《关于统一规范全省城乡居民基本医疗保险门诊慢特病保障制度的通知》政策解读

  为贯彻落实《山西省人民政府办公厅关于印发山西省推进城乡居民医疗保险省级统筹方案的通知》(晋政办发〔2023〕77号),山西省医保局会同省财政厅、省卫健委联合印发《关于统一规范全省城乡居民基本医疗保险门诊慢特病保障制度的通知》(晋医保发〔2024〕18号,以下简称《通知》),进一步统一规范全省城乡居民基本医疗保险(以下简称“居民医保”)门诊慢特病保障制度,切实减轻参保居民门诊医疗费用负担。

  一、《通知》出台背景及过程

  2020年以来,我省统一规范全省居民医保门诊慢特病病种及准入(退出)标准,实现了参保居民享受待遇“门槛”统一,促进了区域间待遇基本公平。但因全省门诊慢特病待遇标准不统一,各市待遇还有一定差距。为贯彻落实居民医保省级统筹“统一待遇标准”要求,省医保局联合省财政厅、省卫健委在组织专家论证、广泛征求意见的基础上,研究制定了《通知》,经省政府同意后印发,自2025年1月1日起实施。

  二、《通知》主要内容

  (一)统一保障制度。采取“四个统一”政策措施,实现全省居民医保门诊慢特病制度统一。一是统一病种范围和认定标准。经临床专家论证,将46种疾病纳入我省门诊慢特病病种范围,确定统一的病种准入(退出)标准,全省执行。将门诊慢特病分为门诊特殊疾病和门诊慢性病分类管理。二是统一基金支付范围。门诊慢特病基金支付范围包括与认定病种相关且符合基本医保“三个目录”的医疗费用,与病种诊疗规范不相符的费用不得纳入,门诊慢特病基金使用监管同住院。三是统一互斥病种。明确罹患于同一部位,治疗手段基本相同的病种,或明显不能同时罹患的病种为互斥病种,参保人员不可同时享受待遇。四是逐步统一待遇标准。制定居民医保门诊慢特病待遇指导标准,各市结合本地现行政策及基金支撑能力,三年内过渡到位,2027年年底前实现全省待遇标准统一。居民医保门诊慢特病不设起付标准,乙类项目按住院政策执行先行自付,符合规定的门诊医疗费用由居民医保基金支付70%;门诊特殊疾病参照住院管理,不单独设置年度支付限额,按照居民医保统筹基金年度最高支付限额执行;门诊慢性病按病种设置年度支付限额。《通知》明确参保人员同时罹患多种疾病时,可按规定叠加享受待遇。职工医保同步执行《通知》规定的门诊慢特病病种范围、准入(退出)标准和基金支付范围。
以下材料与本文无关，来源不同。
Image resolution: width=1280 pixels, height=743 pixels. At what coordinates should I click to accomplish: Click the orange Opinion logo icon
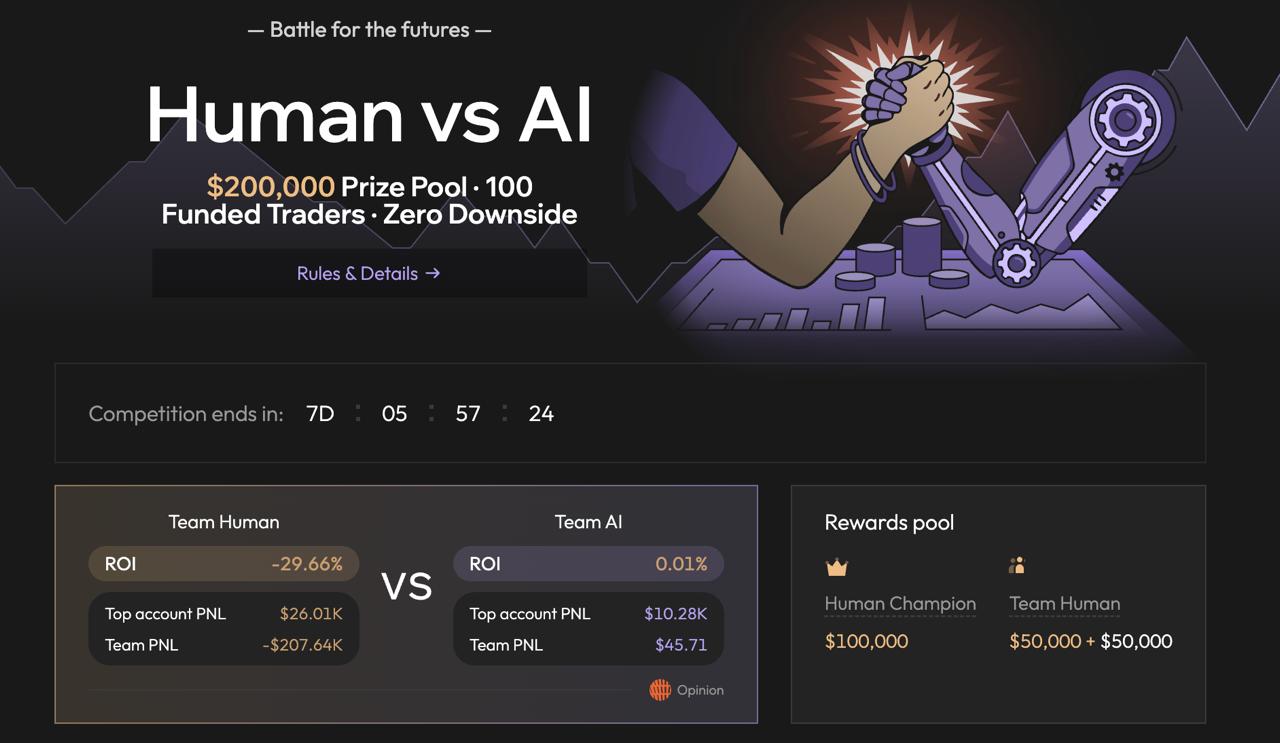660,690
  (二)优化经办服务。各级医保经办机构要优化经办流程,精简申报材料,缩短办理时限,扩大异地就医直接结算病种范围,为参保群众提供便捷高效的服务。一是门诊慢特病受理到办结时限不超过20个工作日,恶性肿瘤门诊治疗等诊断明确、易于鉴定的病种随时受理,及时办结。二是适应人员流动性,有序扩大异地就医直接结算病种范围,方便参保群众异地享受门诊慢特病待遇。

  (三)加强基金监管。各级医保部门要加强门诊慢特病日常管理和监督检查。一要严格认定管理。严把入口关,对认定中弄虚作假的专家、以权谋私的工作人员,伪造材料骗取待遇的参保人员,要严肃处理。二要加强费用审核。通过大数据手段加强对门诊慢特病结算费用的日常监管。三要规范医药服务。门诊慢特病医药服务实行定点管理,原则上由二级及以上定点医疗机构承担。定点机构要合理诊疗,规范服务。四要严查违规行为。对违反门诊慢特病管理规定套取骗取医保基金的,要严肃处理。

  (四)强化组织保障。门诊慢特病政策涉及群众切身利益,待遇覆盖面广,相关部门要加强组织领导,强化部门协同,注重宣传引导,确保门诊慢特病政策平稳实施、参保群众待遇落实到位。